Пришел из армии и дядя Ефим. На фронте он не был, а находился в Заполярье на строительстве Мурманской железной дороги. И рассказывал:
- Летом солнце там совсем не заходит, а зимой сплошная ночь. Но кормили нас хорошо. Мяса - консервов-давали много, масла и сахару тоже вволю, а -я не могу есть - и шабаш! Климат или еще чего от природы? Не мог есть, с души всякая пища воротит, еле ноги таскал. Сюда бы тот паек! Кажись, объелся бы.
Верно, приехал Ефим исхудалый, с остриженной головой и с бородой, как у каторжника на картинке.
И по-прежнему - скряга скрягой.
Наутро "отец отчитывался перед своим братом за каждый пуд хлеба, который он, обрабатывая землю Ефима, снимал и ссыпал в амбар дяди. И опять чуть не подрались. Что бы сказать нам спасибо, так нет: все Ефимке кажется, что его обманывают. По правде, отец с большой завистью ссыпал в дядин амбар хлеб с его полосы, но врожденная боязнь притронуться к чужому не позволила отцу отсыпать из урожая, выращенного трудами всей нашей семьи, больше хотя бы на один пуд против того, что полагалось за обработку и уборку урожая.

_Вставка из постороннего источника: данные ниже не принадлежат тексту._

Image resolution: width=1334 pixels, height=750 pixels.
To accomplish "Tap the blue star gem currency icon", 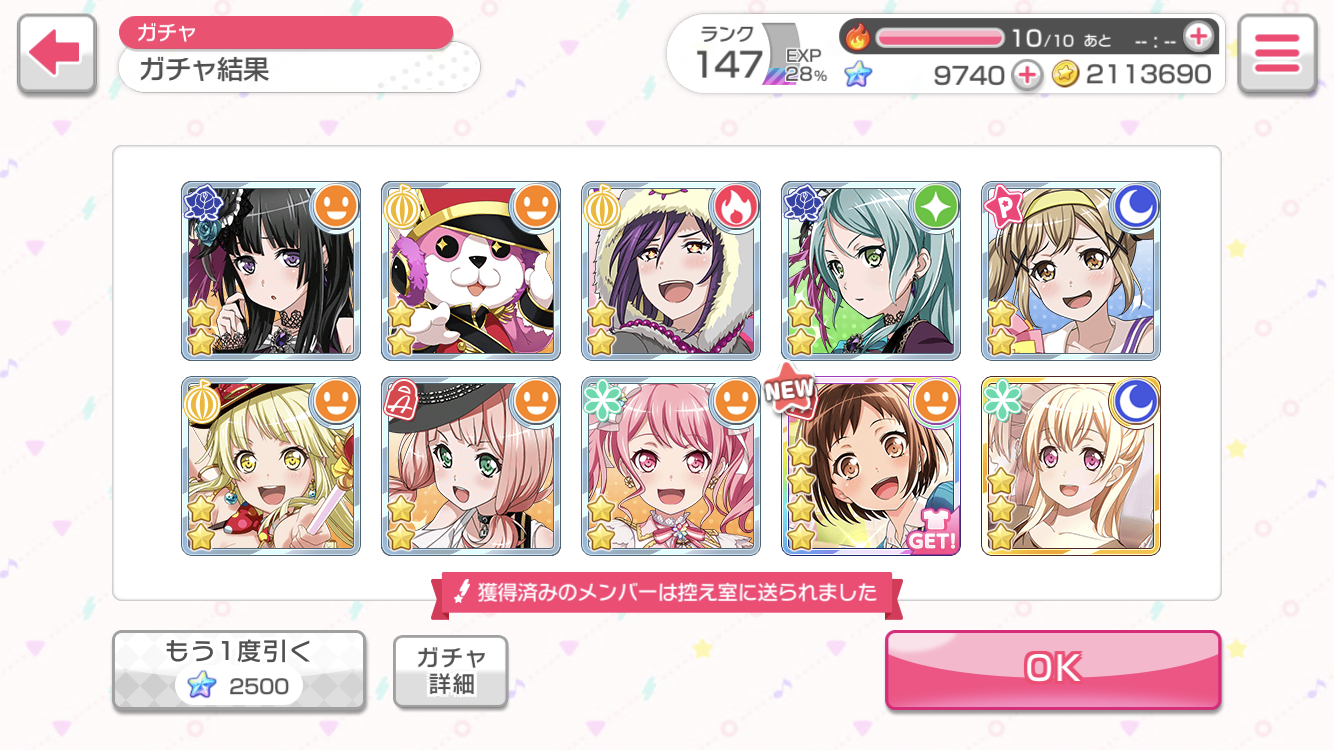I will click(858, 74).
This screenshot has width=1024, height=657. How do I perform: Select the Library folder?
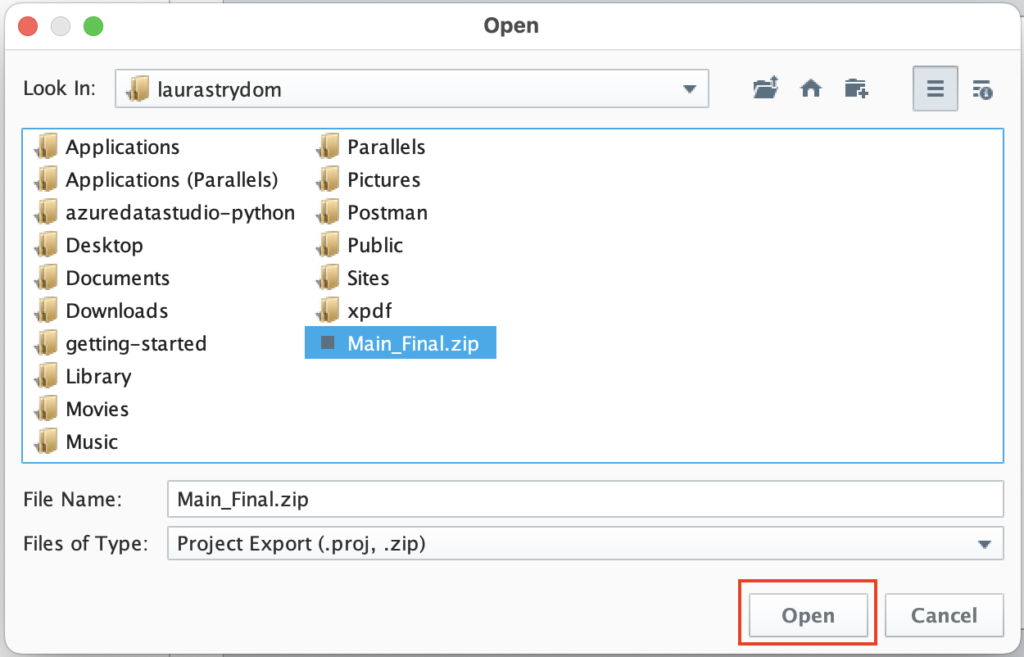tap(97, 376)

"Чужим хлебом да чужим умом не долго проживешь", - говаривал отец. Он знал много поговорок и примет.
Самогоном в наших местах не баловались. Сказывалось благоговейное преклонение перед хлебом, который звали "божьим даром", и изводить его на хмельное зелье считалось кощунством. У нас даже брагу не варили и не умели варить.
А тут началось всеобщее пьянство. Пили "николаевскую" водку мужики и бабы, и даже детям подносили.
В нашем городе был водочный завод. Его прикрыли в самом начале войны, а запасы водки и спирта опечатали. Уездный Совет, руководимый эсерами, решил распродать водку населению по старым ценам - по существу, даром, так как бумажные деньги, прозванные керенками, никакой ценности не имели. Стали выдавать на каждого едока по бутылке водки в месяц. Выдавали по спискам. От своей деревни список составил я. На нашу семью полагалось восемь бутылок. К тому времени наша семья увеличилась еще на два едока: родились Витька и Верка.
Раньше отец пил водку только по большим праздникам, и то самую малость, а теперь чуть ли не каждый день по рюмочке перед обедом. Но большую часть водки обменивал на хлеб: полпуда за бутылку!
Ожили Глебихины. В список их семьи я внес умерших деда и отца и пропавшего без вести Константина Воеводина. На семь бутылок в месяц Глебовна выменивала не меньше трех пудов ржи.
Но выгодная коммерция продолжалась очень недолго. Запасы водки на заводе, вскоре иссякли, и водочный паек отменили.
Весна выдалась ранняя. Вместе с таянием снега и с половодьем таяли запасы хлеба у горожан и у деревенской бедноты. Завоз муки извне прекратился, а свои кулаки хлеб прижали. Хлеб можно было только выменять на вещи. Если у горожан и было кое-какое барахлишко для обмена, то в деревне и того не было.
Глебовна сумела-таки припасти немного яровых семян, обменивая водку на зерно. В одно из весенних воскресений я вспахал половину ее полосы-столько, на сколько семян хватало. Николка засеял и заборонил на нашей же лошади. Другая половина полосы пошла "под бабушку-варварушку". Так мы звали полевые ромашки, их не надо сеять, они сами родятся вместе с другими сорняками.
Наш отец тоже не мог засеять весь свой' яровой клин. Озадки остались невспаханными и незасеянными. В прошлый год хлеб уродился худо, и даже у такого запасливого хозяина, как он, хлеба не хватало.
Если бы не строжайшая экономия, был бы и у нас настоящий голод.
Окончил я свое "высшее начальное" образование.
Работаю в поле, в лесу, на сенокосе, как и все мои деревенские сверстники, присматриваюсь, прислушиваюсь к происходящему. Начитавшись разных книг, задумываюсь и ищу ответ: почему жить тяжело? и когда будет легче?